▶ **THE TASK**: Lines from the one containing "The height and" through the final line of the records below are needed, copied exactly, with no pictures.

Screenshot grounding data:
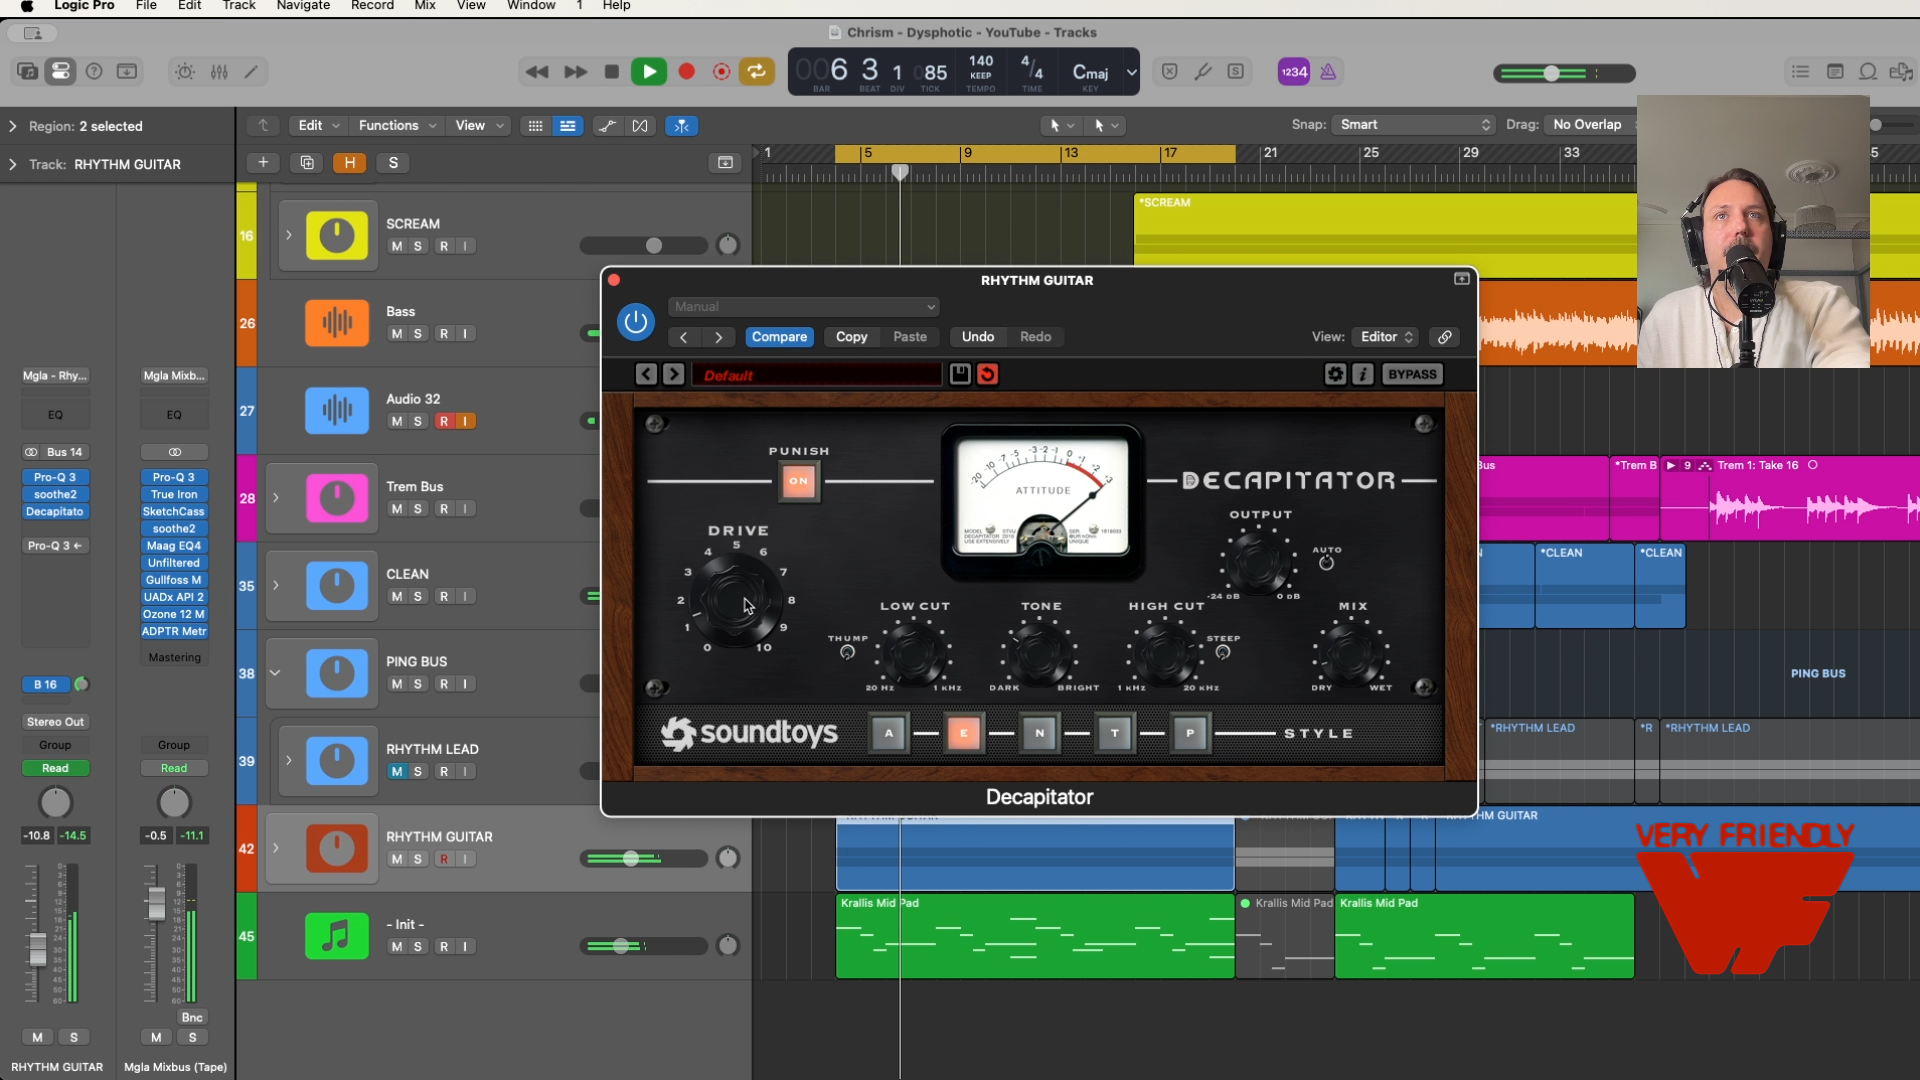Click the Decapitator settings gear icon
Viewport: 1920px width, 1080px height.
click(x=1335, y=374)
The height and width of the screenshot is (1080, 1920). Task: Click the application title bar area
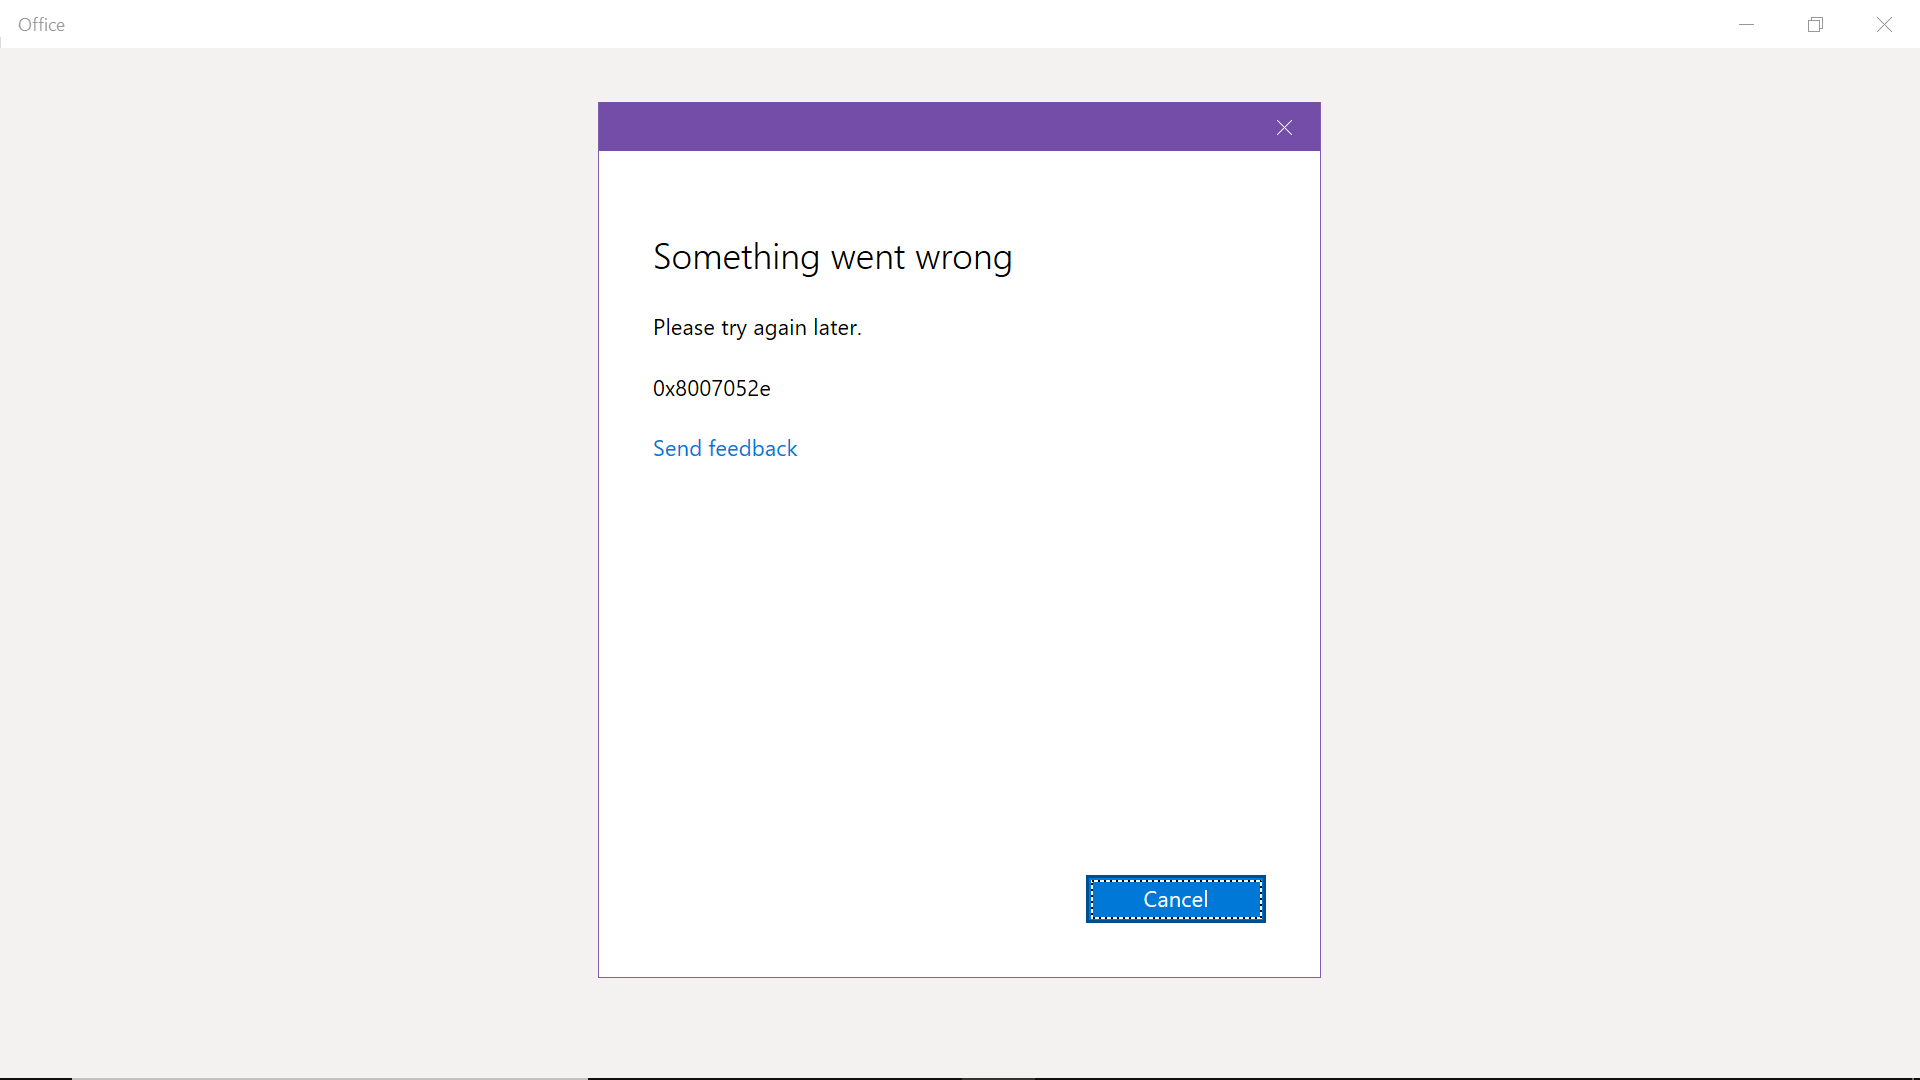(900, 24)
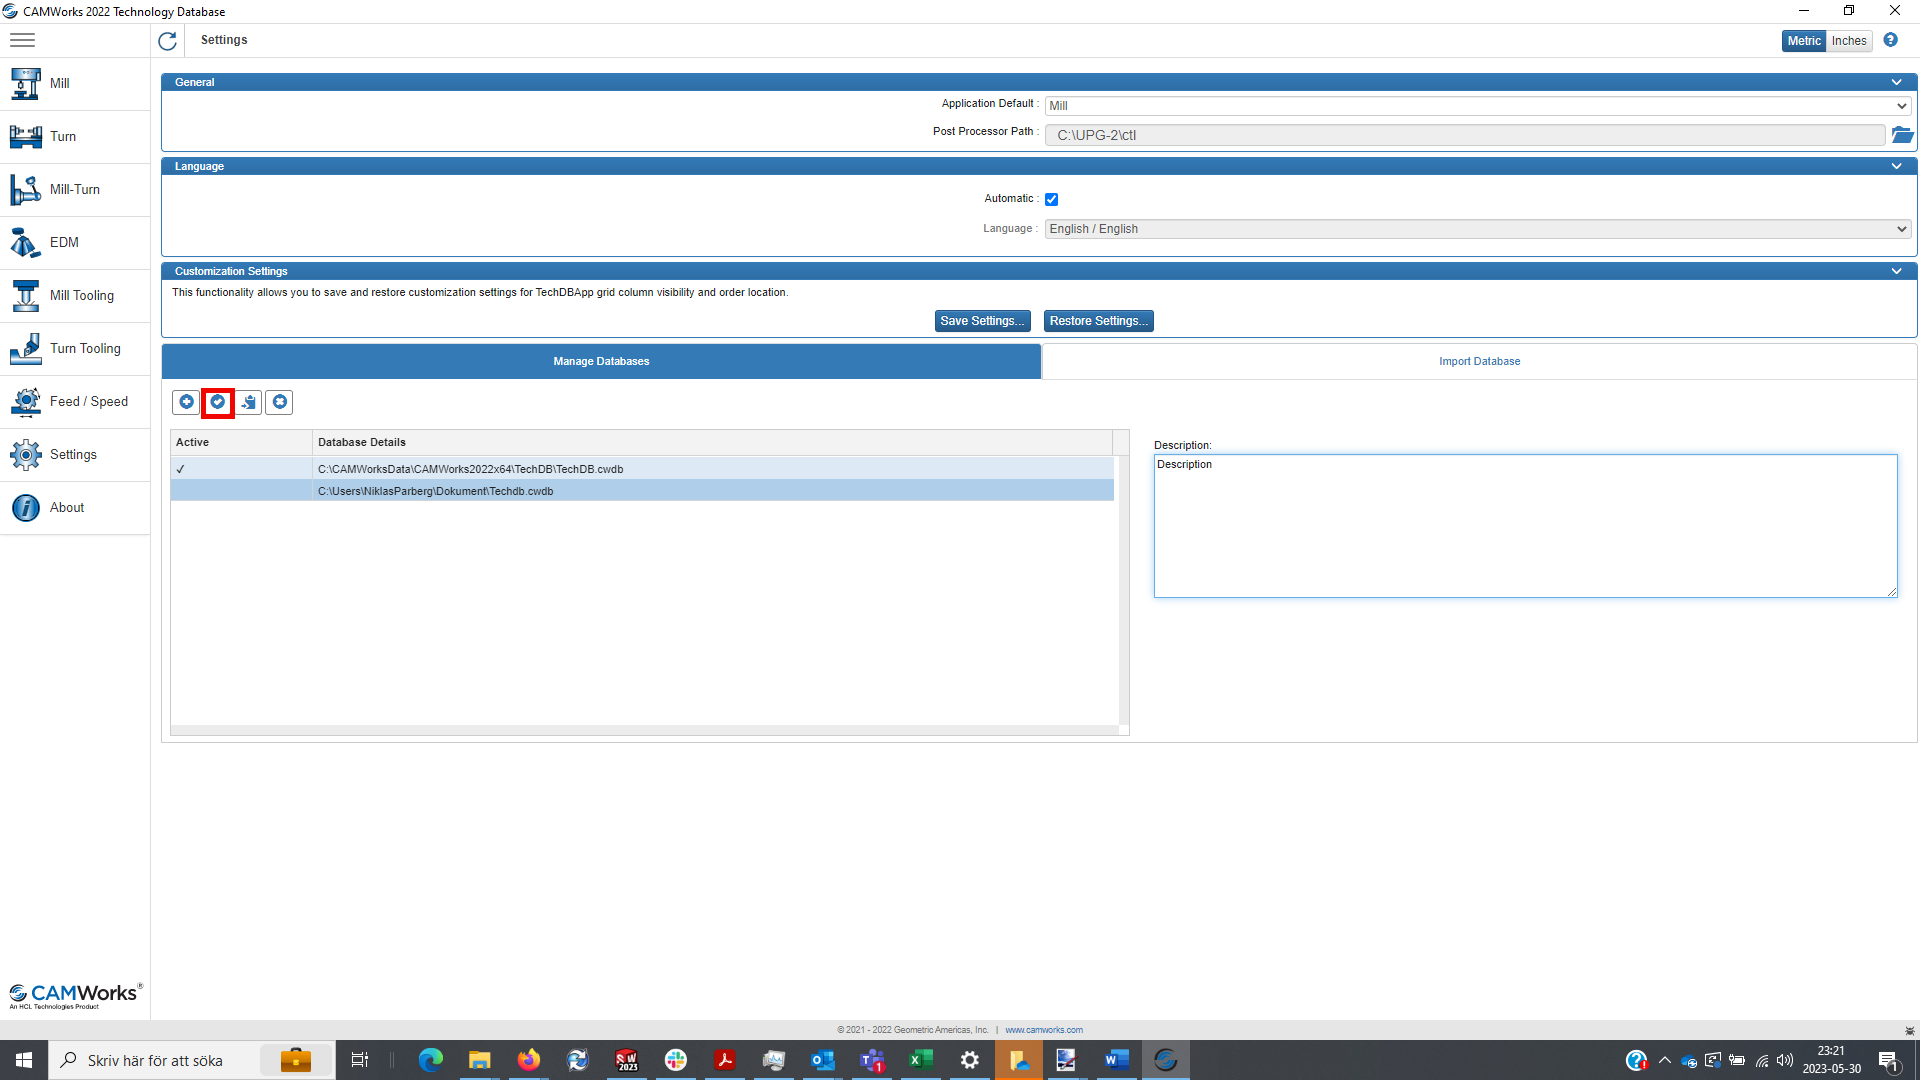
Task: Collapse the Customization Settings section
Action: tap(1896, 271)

▶ **COMPLETED TASK**:
The height and width of the screenshot is (1080, 1920). Task: Click the application title bar area
(900, 24)
Task: Collapse the Customization Settings section
Action: tap(1896, 271)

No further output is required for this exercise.